In 2020 more than ever, the risk of interrupted travel plans loomed for those seeking to spend time and money planning trips in an uncertain world. With the Covid-19 pandemic an ongoing source of disruption for travelers across the globe, the decision to seek insurance coverage for trips was, and remains to be, justified. But what if the insurer doesn’t hold up their end of the deal? A federal court in New York is preparing to hear such a case in Seibel v. National Union Fire Insurance Company of Pittsburg, PA et al. This case concerns travel insurance policies bought by the Plaintiffs, who are alleging that the insurers overcharged on certain pre-departure and post-departure bundled plans by not reimbursing the “unearned portion of premiums” on trips that had been cancelled.

The suit was filed by the named Plaintiff, Nicholas Seibel, on behalf of a class including other individuals who held travel insurance policies with the Defendants, and were allegedly improperly required to pay premiums due to the policies’ failure to distinguish between pre-departure and post-departure coverage plans. This class is stated to be over 100 members, all purchasers of “lump-sum travel policies.” There is an additional subclass, asserting violations of Pennsylvania state law, specifically the Pennsylvania Consumer Protection Act. In the main case at issue, Seibel alleges that the Defendants routinely charge policy holders for all-inclusive travel insurance plan premiums, then subsequently refuse to reimburse any portion of the premium costs that were not earned. In fact, these premiums were impossible for the policyholders to earn due to cancellations occurring before the chance to depart.
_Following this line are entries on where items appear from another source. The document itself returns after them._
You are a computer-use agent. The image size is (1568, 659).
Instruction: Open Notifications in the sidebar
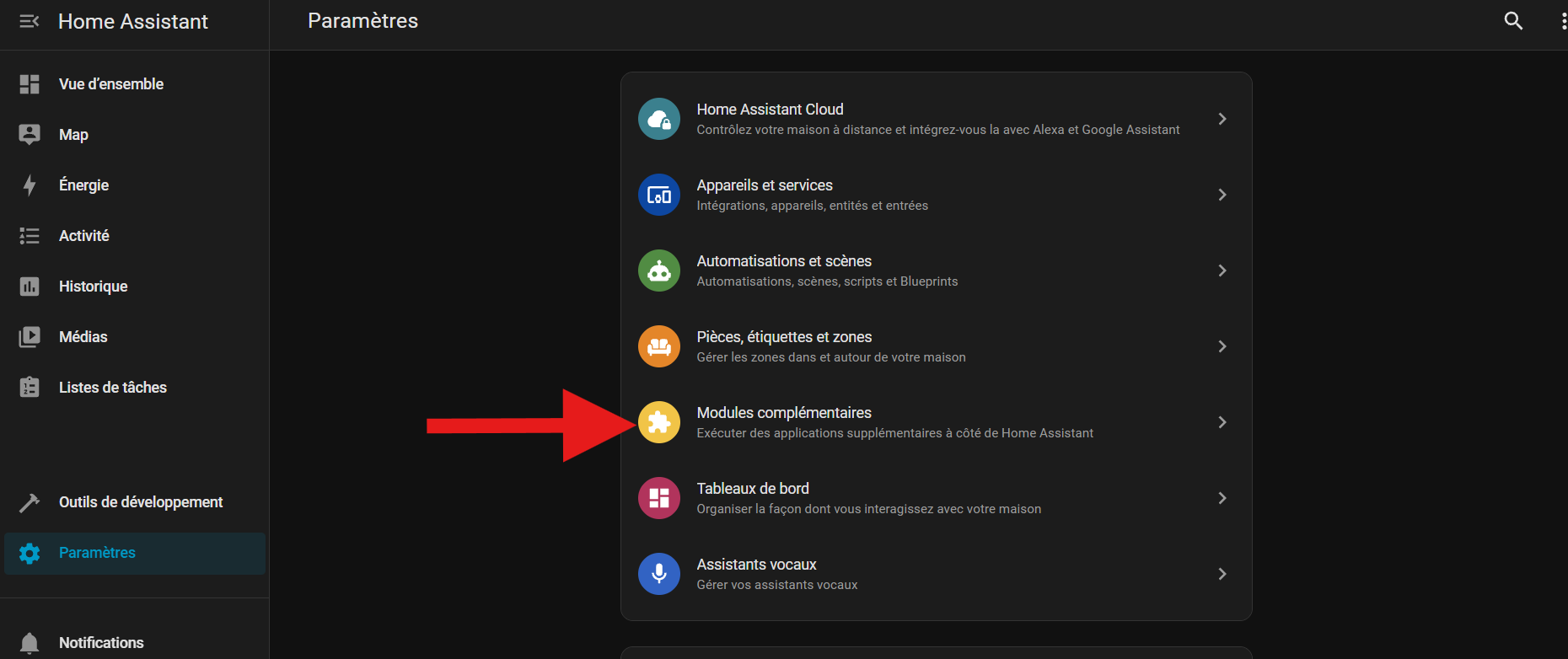[101, 643]
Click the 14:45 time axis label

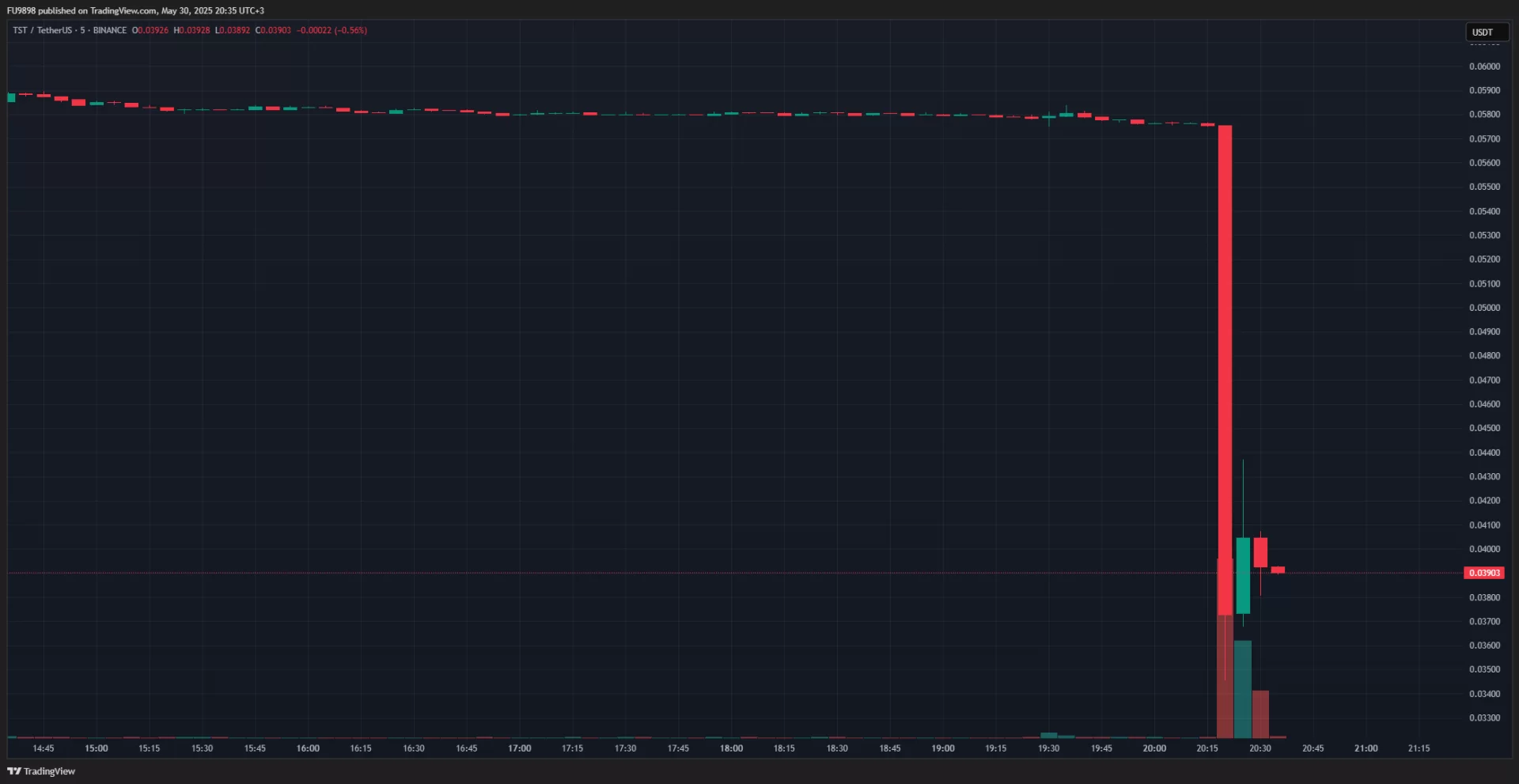[x=44, y=748]
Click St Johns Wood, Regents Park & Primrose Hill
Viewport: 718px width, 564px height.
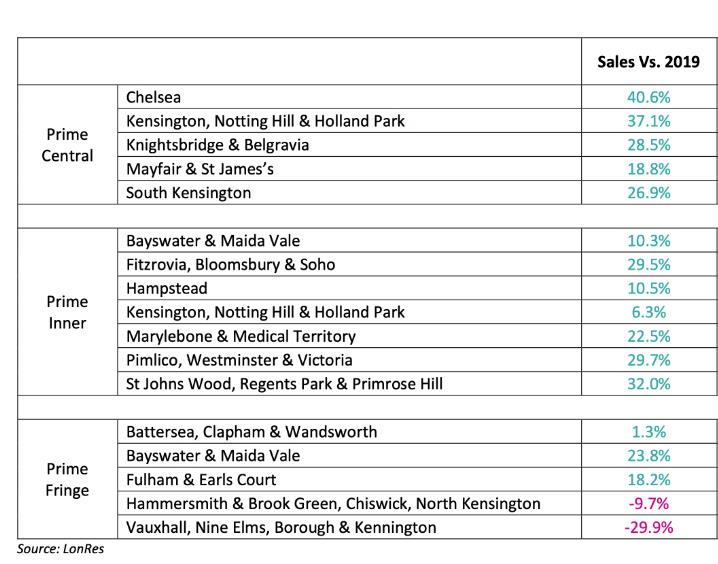(285, 384)
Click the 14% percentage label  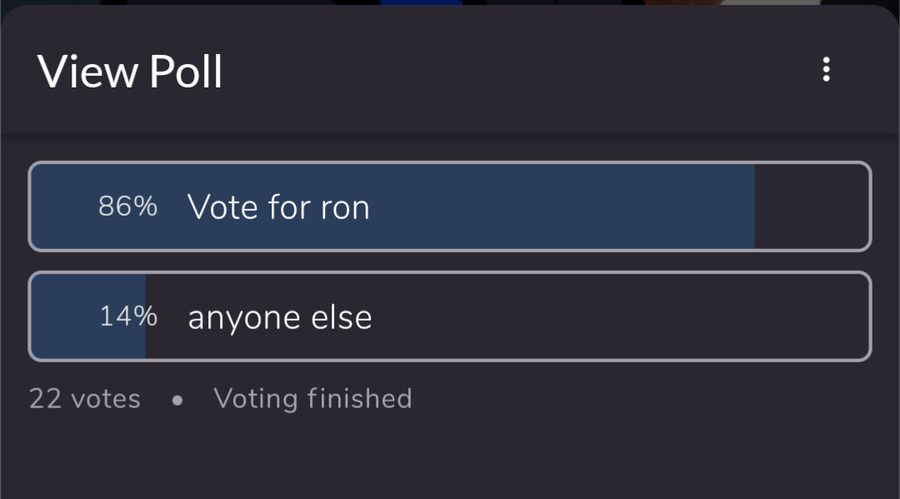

Seibel had purchased two policies from the Defendants, one for a 10-day trip to Paris and one for a 5-day cruise to Miami. The Paris trip cost over $29,000 (as it was Seibel and four other travelers), and was cancelled in August of 2020, two months before the proposed departure date (intended to be in October, 2020). Each policy respectively provided the same pre- and post-departure coverage, the former including a promise of reimbursement for “non-refundable deposits” upon the cancellation of a trip before departure. The post-departure coverage included provisions for reimbursement for interruptions of the trip, medical emergencies, and the loss or theft of baggage. Essentially, Seibel argues that since premiums are paid to cover risks that may take place post-departure, if said departure never occurs, the insurer should be required to refund the amount of premiums paid on the policy. The Plaintiffs’ complaint further alleges that the policy does not include any provision for how to deal with the reimbursement of unearned premiums that have been pre-paid by the policy holder and qualifies the areas that are covered under a provision as “indemnification for travel related perils.”

Upon the cancellation of the Paris trip, Seibel was reimbursed for all deposits he had made (minus service fees) by the travel agency, though AIG (the Defendant responsible for the amount of the premiums) did not provide any funds to the reimbursement. AIG argued that it was not obligated to pay, as the cancellation was outside of a stipulated 15-day period, beginning at the date that the policy became effective. AIG instead offered a travel voucher worth $440.98, which was set to expire on August 25, 2020 and could only be used for one future trip, thus was virtually worthless.  Regarding the 5-day Miami cruise trip, the cruise line issued a cancellation and full refund, though AIG continued to refuse to reimburse the amount of premiums paid, again citing that the cancellation had taken place outside of the 15-day window.

Counsel for the Plaintiffs proffer that insurers are “legally required” to reimburse holders of travel insurance policies for the amount of premiums that have gone unearned. The Plaintiffs are mainly seeking relief in the form of restitution for the amount of unearned premiums, among other categories of damages.